JJJwith the ark of God, and Ahio went in front ofKKK the ark. David and all the house of Israel were dancingLLL before the Lord with all their might,MMM

Notes on verses 6:4-5a

JJJ Some manuscripts add “and they brought it out of the house of Abinadab that was on the hill” = nasa + bayit + Abinadab + asher + gibah. Nasa is the same as “brought” in v6:3. See note BBB above. Bayit is the same as “house” in v6:3. See note CCC above. Gibah is the same as “hill” in v6:3. See note EEE above.
KKK “in front of” = paneh. Same as “before” in v5:3. See note W above.
LLL “dancing” = sachaq. This is to laugh, celebrate, joke, mock, scorn. This is laughing, whether for joy or scorn. It can imply plays or holding a contest.
MMM “might” = ets. Perhaps from atsah (to shut, fasten, firm up, to close one’s eyes). This is tree or other things related to trees like wood, sticks, or stalks. It can also refer to wood products like a plank or staff or gallows. Additionally, this can refer to a carpenter.

with songsNNN and lyresOOO and harpsPPP

Notes on verse 6:5b

NNN “songs” = berosh. This is a cypress, fir, or juniper. It can be something made of this wood like a lance of musical instrument.
OOO “lyres” = kinnor. Root may be to twang. This is a lyre or harp.
PPP “harps” = nebel. From nabel (to fall away, faint, wither, languish, sink; figuratively, being senseless, foolish, or wicked; to despise, disgrace, or fall to nothing, to be seen with contempt). This is a vessel, perhaps made of skins for holding liquids. It could be a skin, vase, or lyre as having a similar shape.
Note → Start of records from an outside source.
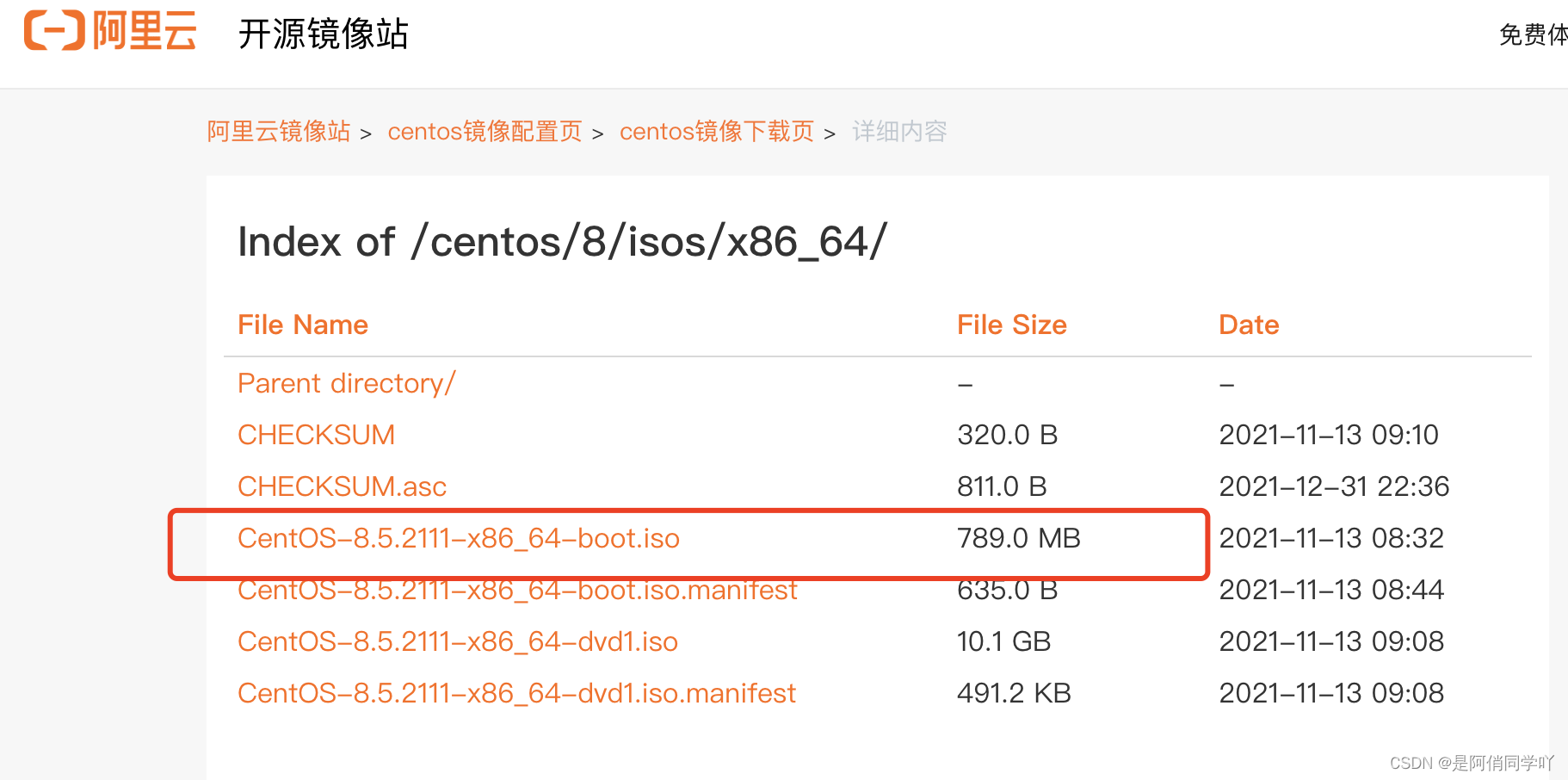Screen dimensions: 1568x780
Task: Open the 免费体 header menu item
Action: pos(1533,34)
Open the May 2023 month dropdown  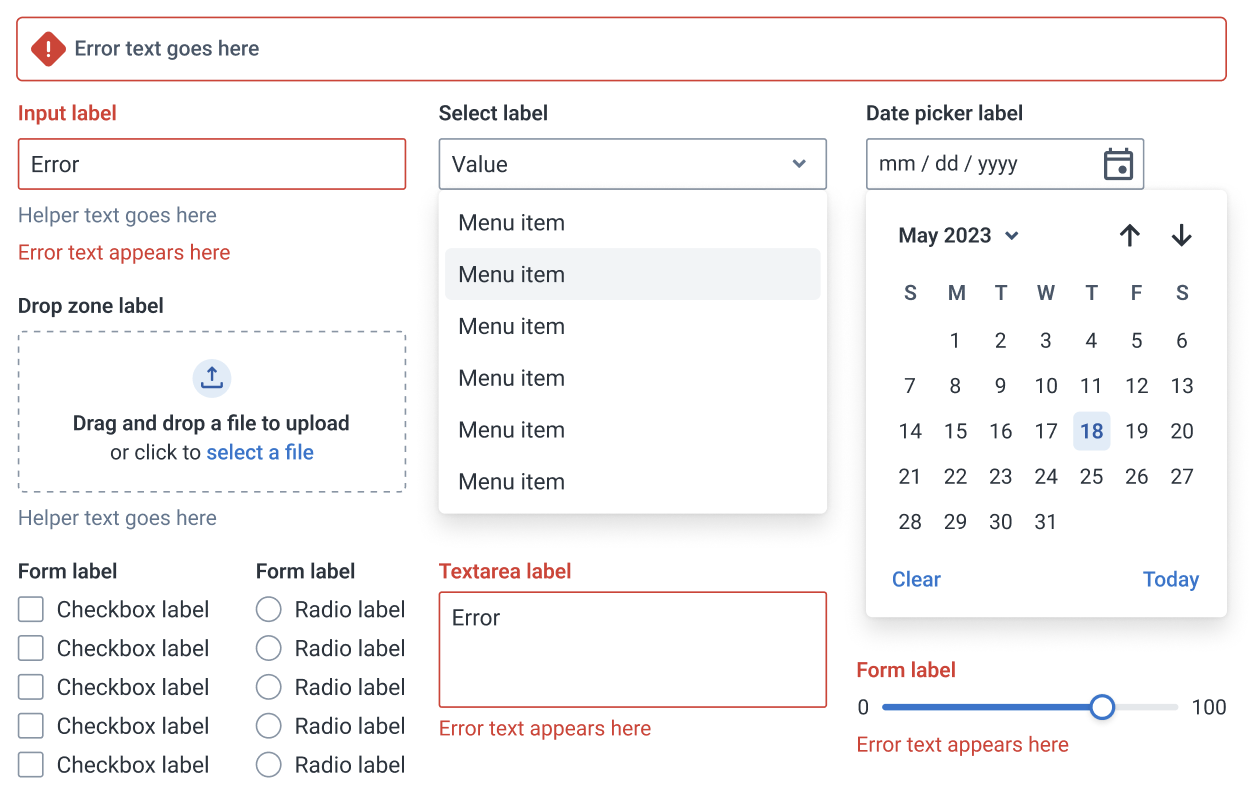point(958,236)
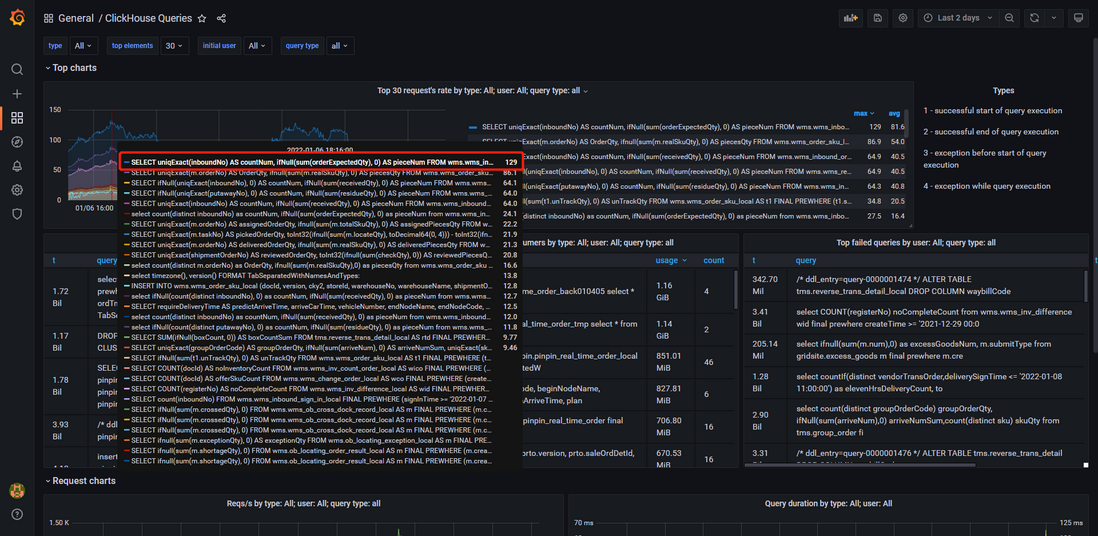Screen dimensions: 1098x536
Task: Collapse the Request charts row
Action: tap(80, 481)
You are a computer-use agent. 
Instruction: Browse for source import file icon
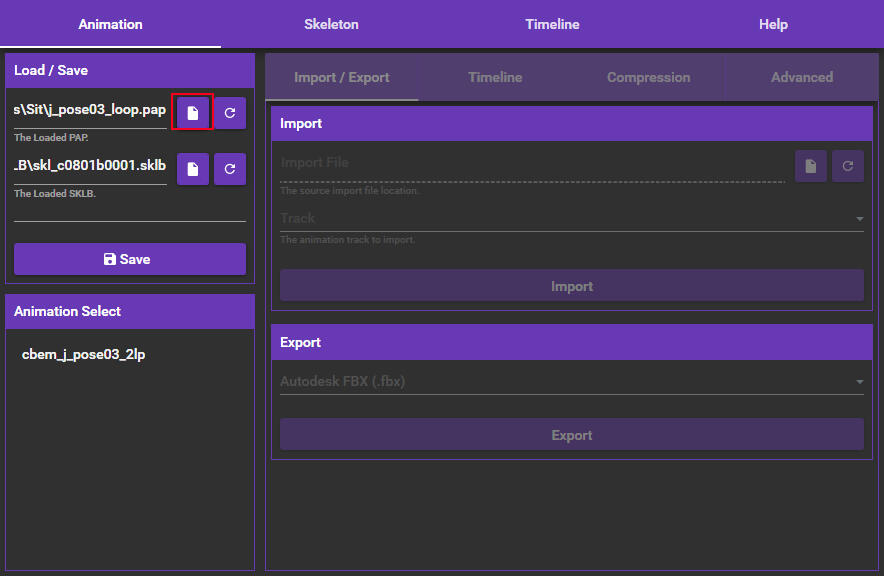pos(811,166)
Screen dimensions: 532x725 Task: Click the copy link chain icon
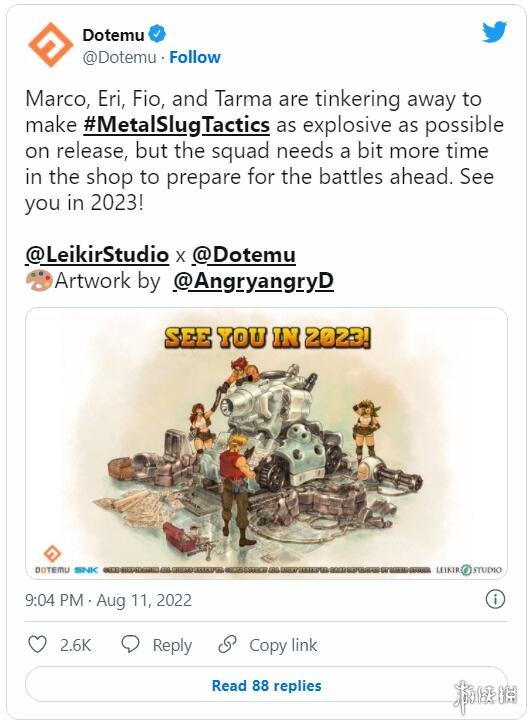click(227, 644)
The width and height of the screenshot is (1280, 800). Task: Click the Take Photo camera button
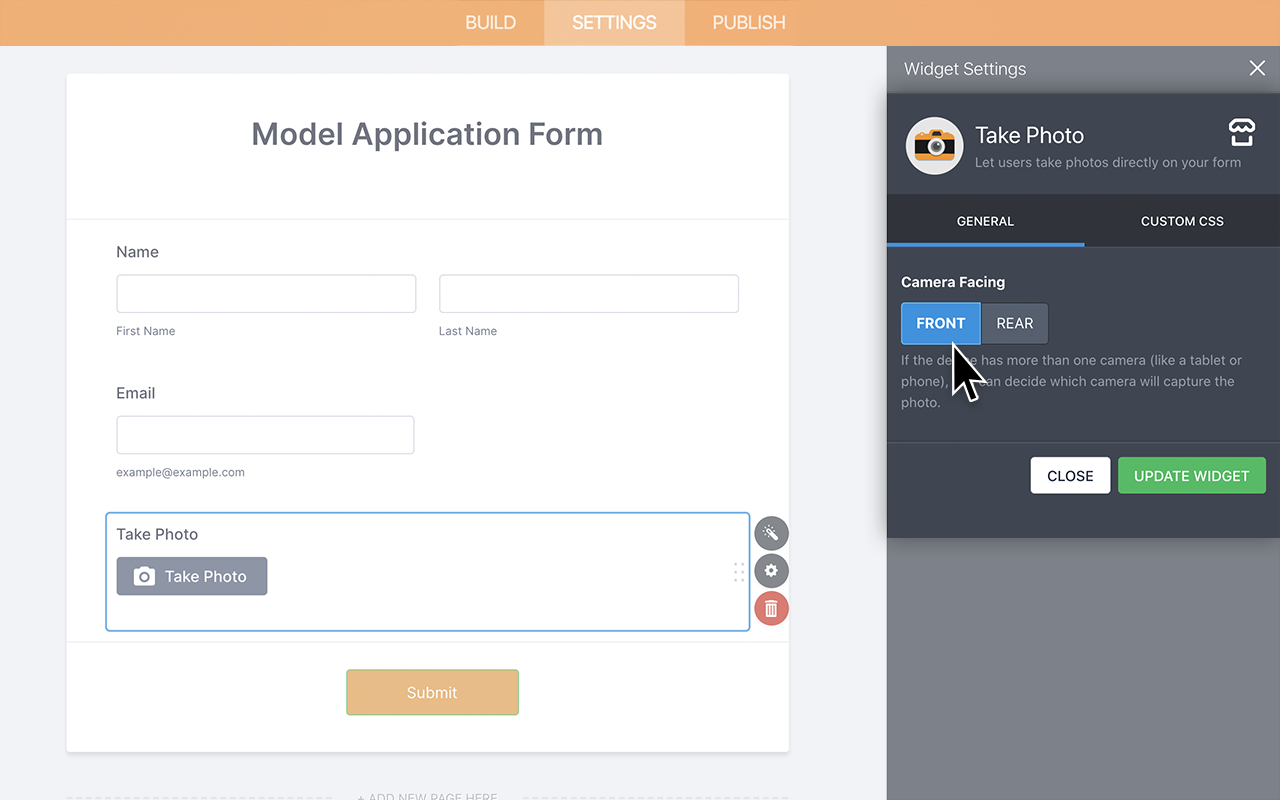[x=192, y=576]
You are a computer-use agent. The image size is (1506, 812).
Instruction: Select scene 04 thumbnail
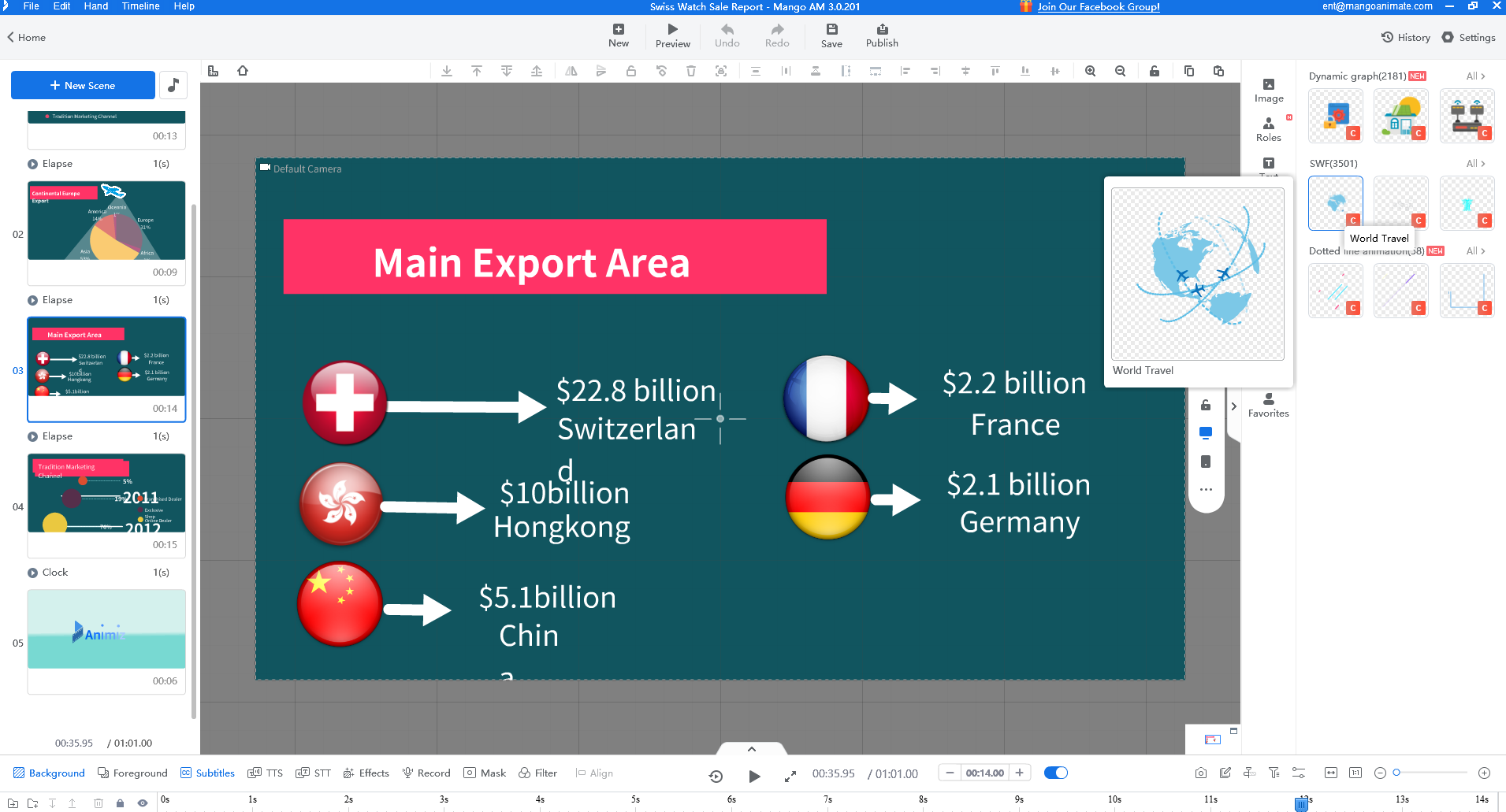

and tambourinesQQQ and castanetsRRR and cymbals.SSS

Notes on verse 6:5c

QQQ “tambourines” = toph. 17x in OT. Perhaps from taphaph (to play a drum, timbrel, or tambourine). This is a timbrel or tambourine.
RRR “castanets” = menaanea. 1x in OT. From nua (to waver in a literal or figurative sense; to tremble, quiver, totter; a fugitive). This is some kind of instrument that rattles – perhaps a castanet or sistrum.
SSS “cymbals” = tsaltsal. 6x in OT. From tsalal (to tingle or rattle; can express shame or fear). This is something that clatters, whirrs, or buzzes. So, it could be a cricket or locust, a harpoon for the sound it makes or a cymbal as it sounds.